Wednesday, April 12, 2006

Honey, We're Killing The Kids OR How Advertising To Children Has Led To Obesity Problems

Children are eating too much sugary, fattening, high calorie foods and that's a fact. The consequences of this diet will stay with them for their entire lives resulting in problems with diabetes, cancer and heart disease along with a reduced life expectancy. The Learning Channel (TLC) is presenting a new series called Honey, We're Killing The Kids showing a family how to reverse this lifestyle. The show is a kind of emergency diet makeover.

As I pointed out in my blog article, Super Size And Save!, there are a number of factors that have lead to this health crisis. But especially with children, advertising and marketing are a major part of the problem.

Our children are getting the hard sell. Food ads make up the largest category of advertising on TV shows aimed at kids. These ads feature bowls brimming with cereal, overstuffed sandwiches, and youngsters happily gulping down humongous drinks. The package design of these products often displays a favorite cartoon character.

The hard sell continues at the supermarket. What parent has not been nagged by a child to buy a certain toaster pastry or candy? These highly advertised products are often placed on the shelves at child's eye level so that a son or daughter will see the brightly colored package pitched on TV and nag parents until they buy (known as the "nag factor" by consumer watchers).

But is this just conjecture? A study done at the University of North Carolina-Chapel Hill looked at government data dealing with 21,000 children from 2 to 18 years old during the time period of 1977 to the mid-1990s. They discovered that young people in recent years were getting 25% of their calories from sugary, fattening snacks vs. 18% in 1977. All this adds up to about 150 extra calories a day.

= TO DO =
1. Repeat word for word the stretch of the childhood obesity post from "The hard sell continues" through "calories a day.".
2. Write the next part of the post on advertising to children and obesity, beginning after its final sentence.

= DATA SEGMENT =

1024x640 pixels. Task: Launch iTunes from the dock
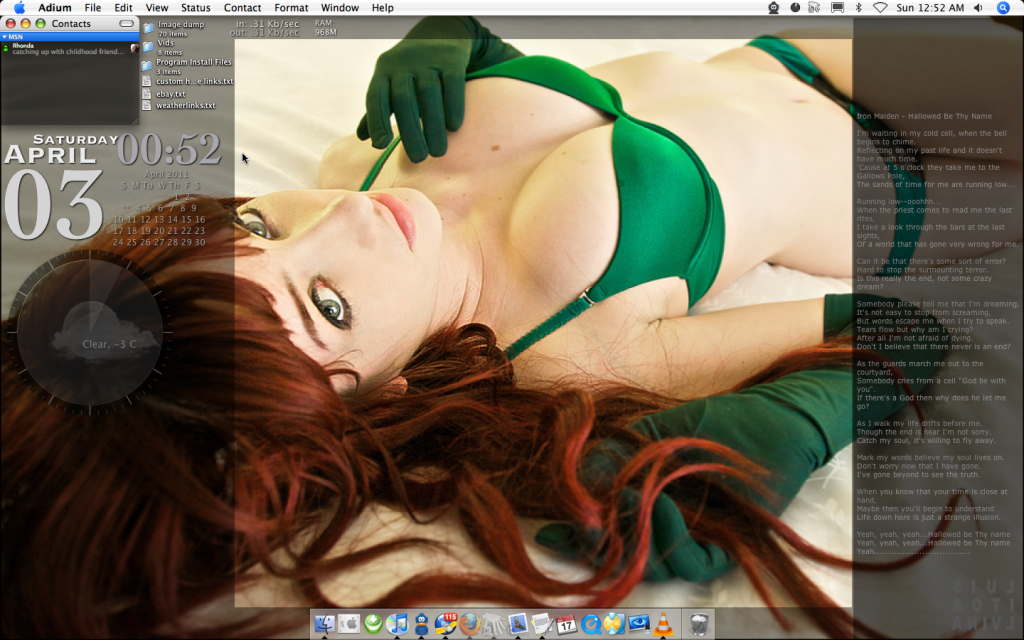coord(397,624)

= PER-TASK OUTPUTS =
1.
The hard sell continues at the supermarket. What parent has not been nagged by a child to buy a certain toaster pastry or candy? These highly advertised products are often placed on the shelves at child's eye level so that a son or daughter will see the brightly colored package pitched on TV and nag parents until they buy (known as the "nag factor" by consumer watchers).

But is this just conjecture? A study done at the University of North Carolina-Chapel Hill looked at government data dealing with 21,000 children from 2 to 18 years old during the time period of 1977 to the mid-1990s. They discovered that young people in recent years were getting 25% of their calories from sugary, fattening snacks vs. 18% in 1977. All this adds up to about 150 extra calories a day.

2.
Marketers know that children are vulnerable, easily swayed and impressionable. At the supermarket, there are a full range of television-advertised meal choices for kids from morning to night. A child can eat sugary cereals for breakfast, a "lunch kit" with their favorite action hero on the package, a frozen special kids meal for dinner and then crackers, cookies, candies and sodas for snacks. This category of food is also expanding rapidly. New products include breakfast bars of popular cereals, microwavable pasta dishes just for kids and munchy mixes of chips, pretzels, candy and sugar-coated cereals.

Even the food choices presented at school can be troubling. Many vending machines only offer large portions, such as 20 oz. soft drinks and gigantic candy bars so that if a child is hungry, he or she must accept this too large size. In addition the Center For Science in the Public Interest stated that, "A nationwide survey of vending machines in middle schools and high schools finds that 75 percent of the drinks and 85 percent of the snacks sold are of poor nutritional value."

Recent studies now are beginning to prove conclusively that such marketing and advertising are bad for our kids. For example, Commercial Alert, a non-profit organization, reports, "Research into the dietary and viewing habits of more than 162,000 children in 35 countries has revealed that their consumption of sweets and fizzy drinks rises with each hour they spend in front of the box. By contrast, the amount of fresh fruit and vegetables falls."

So it all comes back to the same basic question: Are we going to let advertisers have unbridled access to our children or are we going to do something?